ACTIVITY LIST:
(a) In the post on classic advertising books, which agency was Reality in Advertising written to promote?
(b) Does each statement agree with the post on classic advertising books? Answer yes or no for each and quote the deciding words. (i) Scientific Advertising was written to promote Lord & Thomas. (ii) The post names four generally accepted seminal books about advertising. (iii) Confessions of an Advertising Man was written by Rosser Reeves.

TEXT EXCERPT:
________

Do the classics still matter?

Scientific Advertising by Claude Hopkins.

Remember Beowulf from English Lit. 101? The medieval precursor of the graphic novel wasn't included in the syllabus just so folks could demonstrate witty erudition by naming their cats Grendel. It was there because awareness how our language and literature evolved could help us develop a richer understanding of the English literary tradition.

  Original post date:  1/7/08


OK--it was also there because a really mean professor wanted to make us struggle through "Hwæt! We Gardena in geardagum, þeodcyninga, þrym gefrunon."

But, difficulties with first millennium Saxon aside, the premise of learning about the past to better understand the present seems to have validity. In that spirit, this week's posting reexamines one of the classic advertising books and considers its validity in today's marketing communications environment.  

There are three generally-accepted seminal books about advertising. Scientific Advertising, by Claude Hopkins; Reality in Advertising, by Rosser Reeves; and Confessions of an Advertising Man, by David Ogilvy.

All three were written to promote the advertising agencies of the authors: Scientific Advertising for Lord & Thomas, Reality in Advertising for Ted Bates and Confessions of an Advertising Man for Ogilvy & Mather. Each was successful in building awareness and business. And each has lessons that are still useful today.

This week we'll consider Scientific Advertising.

The book is based on the premise of identifying, quantifying and applying proven rules and principles to develop effective advertising.

________

SUPPLIED MATERIAL:

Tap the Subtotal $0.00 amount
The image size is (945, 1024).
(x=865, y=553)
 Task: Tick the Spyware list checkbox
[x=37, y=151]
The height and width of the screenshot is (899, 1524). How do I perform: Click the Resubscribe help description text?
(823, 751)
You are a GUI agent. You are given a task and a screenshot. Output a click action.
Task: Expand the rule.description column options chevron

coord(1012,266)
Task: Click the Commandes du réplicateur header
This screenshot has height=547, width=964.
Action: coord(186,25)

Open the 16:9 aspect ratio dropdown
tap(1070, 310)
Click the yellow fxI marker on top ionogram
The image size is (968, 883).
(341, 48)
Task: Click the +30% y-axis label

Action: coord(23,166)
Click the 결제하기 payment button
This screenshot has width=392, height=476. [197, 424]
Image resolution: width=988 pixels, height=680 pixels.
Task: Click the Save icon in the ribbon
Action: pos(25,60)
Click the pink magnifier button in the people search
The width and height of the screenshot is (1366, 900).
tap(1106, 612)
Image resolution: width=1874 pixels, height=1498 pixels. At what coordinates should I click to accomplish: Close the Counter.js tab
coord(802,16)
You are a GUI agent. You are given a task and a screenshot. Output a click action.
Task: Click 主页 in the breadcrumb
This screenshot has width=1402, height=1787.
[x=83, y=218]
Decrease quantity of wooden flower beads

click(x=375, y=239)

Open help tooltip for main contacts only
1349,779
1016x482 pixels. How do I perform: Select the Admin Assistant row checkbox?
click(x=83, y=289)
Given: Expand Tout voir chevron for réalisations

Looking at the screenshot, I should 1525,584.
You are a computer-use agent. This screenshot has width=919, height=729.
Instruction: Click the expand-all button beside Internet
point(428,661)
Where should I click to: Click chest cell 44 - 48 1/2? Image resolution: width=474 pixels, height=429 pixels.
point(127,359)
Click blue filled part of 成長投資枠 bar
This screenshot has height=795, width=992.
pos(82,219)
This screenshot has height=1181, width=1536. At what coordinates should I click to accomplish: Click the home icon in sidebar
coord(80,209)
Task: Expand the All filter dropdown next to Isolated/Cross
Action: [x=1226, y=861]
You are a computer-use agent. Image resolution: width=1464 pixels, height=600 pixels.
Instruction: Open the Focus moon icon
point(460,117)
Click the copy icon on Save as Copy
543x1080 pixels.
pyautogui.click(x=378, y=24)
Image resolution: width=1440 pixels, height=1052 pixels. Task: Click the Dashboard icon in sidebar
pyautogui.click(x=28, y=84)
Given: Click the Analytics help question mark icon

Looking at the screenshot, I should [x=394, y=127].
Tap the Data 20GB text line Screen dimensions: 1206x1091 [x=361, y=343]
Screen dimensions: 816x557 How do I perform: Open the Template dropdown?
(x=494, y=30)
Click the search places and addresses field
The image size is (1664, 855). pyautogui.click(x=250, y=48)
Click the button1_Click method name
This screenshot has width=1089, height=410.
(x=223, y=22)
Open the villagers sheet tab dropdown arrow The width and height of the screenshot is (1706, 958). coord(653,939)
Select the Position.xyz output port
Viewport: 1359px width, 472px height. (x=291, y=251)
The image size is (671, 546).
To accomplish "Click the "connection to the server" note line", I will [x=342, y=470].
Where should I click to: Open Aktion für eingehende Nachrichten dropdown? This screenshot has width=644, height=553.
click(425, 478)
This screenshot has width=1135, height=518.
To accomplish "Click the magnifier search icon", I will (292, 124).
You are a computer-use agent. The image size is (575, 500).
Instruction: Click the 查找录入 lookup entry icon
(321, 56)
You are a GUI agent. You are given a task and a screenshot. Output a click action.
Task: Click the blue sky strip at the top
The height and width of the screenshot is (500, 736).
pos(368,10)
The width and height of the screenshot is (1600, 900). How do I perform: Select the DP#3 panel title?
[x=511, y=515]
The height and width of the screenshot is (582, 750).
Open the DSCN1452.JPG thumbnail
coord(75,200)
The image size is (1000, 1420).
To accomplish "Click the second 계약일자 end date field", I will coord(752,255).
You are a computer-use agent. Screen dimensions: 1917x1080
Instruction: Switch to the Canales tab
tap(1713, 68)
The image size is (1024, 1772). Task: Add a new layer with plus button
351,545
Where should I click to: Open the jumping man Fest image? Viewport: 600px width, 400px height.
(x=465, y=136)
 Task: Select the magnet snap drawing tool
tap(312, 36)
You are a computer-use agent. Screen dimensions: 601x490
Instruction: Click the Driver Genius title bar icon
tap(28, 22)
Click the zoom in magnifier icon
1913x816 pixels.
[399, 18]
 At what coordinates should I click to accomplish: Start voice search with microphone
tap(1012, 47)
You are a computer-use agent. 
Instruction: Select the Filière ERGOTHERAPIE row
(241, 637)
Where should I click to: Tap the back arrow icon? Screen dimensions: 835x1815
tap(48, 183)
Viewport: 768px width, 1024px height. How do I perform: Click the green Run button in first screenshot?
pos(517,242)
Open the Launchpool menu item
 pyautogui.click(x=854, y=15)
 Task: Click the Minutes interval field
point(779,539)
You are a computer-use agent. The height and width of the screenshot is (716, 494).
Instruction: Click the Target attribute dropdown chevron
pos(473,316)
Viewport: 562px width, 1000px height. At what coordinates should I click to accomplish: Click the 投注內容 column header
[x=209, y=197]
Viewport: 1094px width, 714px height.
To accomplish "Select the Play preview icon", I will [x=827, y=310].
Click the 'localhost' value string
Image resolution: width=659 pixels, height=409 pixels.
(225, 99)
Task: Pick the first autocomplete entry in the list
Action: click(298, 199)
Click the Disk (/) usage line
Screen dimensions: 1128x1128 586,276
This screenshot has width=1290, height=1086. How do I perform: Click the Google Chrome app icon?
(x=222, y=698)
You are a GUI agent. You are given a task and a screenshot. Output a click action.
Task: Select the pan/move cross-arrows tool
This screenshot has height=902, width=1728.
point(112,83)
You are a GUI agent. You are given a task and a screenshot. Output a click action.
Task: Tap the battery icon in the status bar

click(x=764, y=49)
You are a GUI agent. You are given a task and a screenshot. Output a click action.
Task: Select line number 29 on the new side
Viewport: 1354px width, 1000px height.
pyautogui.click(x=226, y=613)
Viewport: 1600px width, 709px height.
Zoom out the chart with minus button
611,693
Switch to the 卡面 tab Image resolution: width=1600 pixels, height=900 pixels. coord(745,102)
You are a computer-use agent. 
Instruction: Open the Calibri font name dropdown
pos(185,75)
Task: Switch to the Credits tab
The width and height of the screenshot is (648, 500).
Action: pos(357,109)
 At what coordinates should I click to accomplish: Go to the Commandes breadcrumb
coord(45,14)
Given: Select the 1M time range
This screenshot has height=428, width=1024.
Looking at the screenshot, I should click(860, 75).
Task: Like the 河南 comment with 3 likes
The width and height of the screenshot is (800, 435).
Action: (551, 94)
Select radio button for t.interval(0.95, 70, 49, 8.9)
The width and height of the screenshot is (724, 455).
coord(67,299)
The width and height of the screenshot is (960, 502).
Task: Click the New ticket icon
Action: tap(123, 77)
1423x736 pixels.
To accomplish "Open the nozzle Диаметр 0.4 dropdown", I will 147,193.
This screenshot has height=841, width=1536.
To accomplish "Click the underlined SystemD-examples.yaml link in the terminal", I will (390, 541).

________

RESPONSES TO THE TASKS:
(a) Ted Bates

(b)
(i) Yes: "Scientific Advertising for Lord & Thomas"
(ii) No: "There are three generally-accepted seminal books about advertising."
(iii) No: "Confessions of an Advertising Man, by David Ogilvy."